Vine users might recognize the simian-suited, sunglasses-wearing Sylvio, who earned 500,000 followers for short videos in which he silently struggles through life in the human world. With a little help from Kickstarter, filmmakers Albert Birney and Kentucker Audley have broken the character out of the six-second format for a full-length comedy rich with ingenious sight gags and clever, deadpan writing.
Sylvio doesn’t speak except through a text-to-speech program on his Banana brand computer (Apes don’t use Apple!), which makes it tough to carry out his job as a debt collector. When on assignment to collect from a deadbeat local cable-access host, he stumbles on camera and accidentally turns into a local sensation.
Viewers want more Sylvio, so he’s invited back. He shares his passion project, a minimalist live puppet show called the Quiet Times, but viewers aren’t impressed. They want more action, which leads to a recurring segment called "What Will the Ape Break," in which he smashes a thrift store worth of vases. The segment becomes a hit, but soon enough, the act turns exploitative. Then a viral video causes a backlash and Sylvio’s fame turns to infamy.

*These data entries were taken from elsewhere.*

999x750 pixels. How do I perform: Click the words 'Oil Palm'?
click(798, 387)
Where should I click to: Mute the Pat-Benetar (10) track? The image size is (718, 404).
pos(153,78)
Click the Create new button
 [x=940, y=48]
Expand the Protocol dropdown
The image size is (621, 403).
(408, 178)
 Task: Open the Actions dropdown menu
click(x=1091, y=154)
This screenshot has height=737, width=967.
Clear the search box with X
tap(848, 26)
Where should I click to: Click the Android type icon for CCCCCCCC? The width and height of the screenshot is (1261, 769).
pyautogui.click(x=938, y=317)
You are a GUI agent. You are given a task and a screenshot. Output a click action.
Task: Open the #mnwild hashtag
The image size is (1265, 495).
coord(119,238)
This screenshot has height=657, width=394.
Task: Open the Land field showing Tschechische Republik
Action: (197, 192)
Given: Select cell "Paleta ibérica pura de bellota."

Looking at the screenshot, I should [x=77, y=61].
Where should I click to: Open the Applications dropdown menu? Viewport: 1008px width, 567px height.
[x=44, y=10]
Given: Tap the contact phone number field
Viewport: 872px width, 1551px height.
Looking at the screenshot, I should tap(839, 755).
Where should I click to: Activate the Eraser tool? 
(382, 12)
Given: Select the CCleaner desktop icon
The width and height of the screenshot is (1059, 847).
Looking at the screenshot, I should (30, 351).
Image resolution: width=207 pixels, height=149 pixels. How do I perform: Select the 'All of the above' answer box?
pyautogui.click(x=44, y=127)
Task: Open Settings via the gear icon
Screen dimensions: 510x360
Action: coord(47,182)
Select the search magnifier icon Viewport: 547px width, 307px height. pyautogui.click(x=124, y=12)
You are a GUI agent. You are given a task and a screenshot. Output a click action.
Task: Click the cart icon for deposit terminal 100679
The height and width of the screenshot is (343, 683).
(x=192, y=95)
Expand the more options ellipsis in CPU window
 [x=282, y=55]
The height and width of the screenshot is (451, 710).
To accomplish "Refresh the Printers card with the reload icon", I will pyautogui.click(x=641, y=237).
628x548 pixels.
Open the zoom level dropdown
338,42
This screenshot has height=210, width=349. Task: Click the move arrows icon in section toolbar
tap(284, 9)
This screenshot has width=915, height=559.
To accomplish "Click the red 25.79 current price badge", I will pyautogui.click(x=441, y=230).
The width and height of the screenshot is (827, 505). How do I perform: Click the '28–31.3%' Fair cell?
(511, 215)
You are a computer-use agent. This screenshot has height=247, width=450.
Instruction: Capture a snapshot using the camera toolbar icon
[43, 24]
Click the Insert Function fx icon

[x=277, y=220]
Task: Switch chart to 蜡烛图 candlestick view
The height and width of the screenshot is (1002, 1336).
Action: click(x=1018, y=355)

It’s no surprise given his Vine roots that the character is perfect montage material. The best moments of the film happen in quick succession, be it the smashing TV sequences or the TV crew bonding on a day trip to the go-kart track. Sylvio’s body language fuels much of the comedy as well as inspiring more empathy than one might expect, but much credit should go to the sharp prop design that hides laughs in every corner of the frame.
The crux of a movie like Sylvio is that it’s hard to sustain one joke for 80 minutes, and at times the humor feels monotonous. There’s only so many ways for an ape to break a vase, and by the conclusion, the gag has worn a little thin. But just as the monkey business becomes a chore, the filmmakers double down on Sylvio’s sensitive side, showing that underneath that fur, he’s not that different from the rest of us.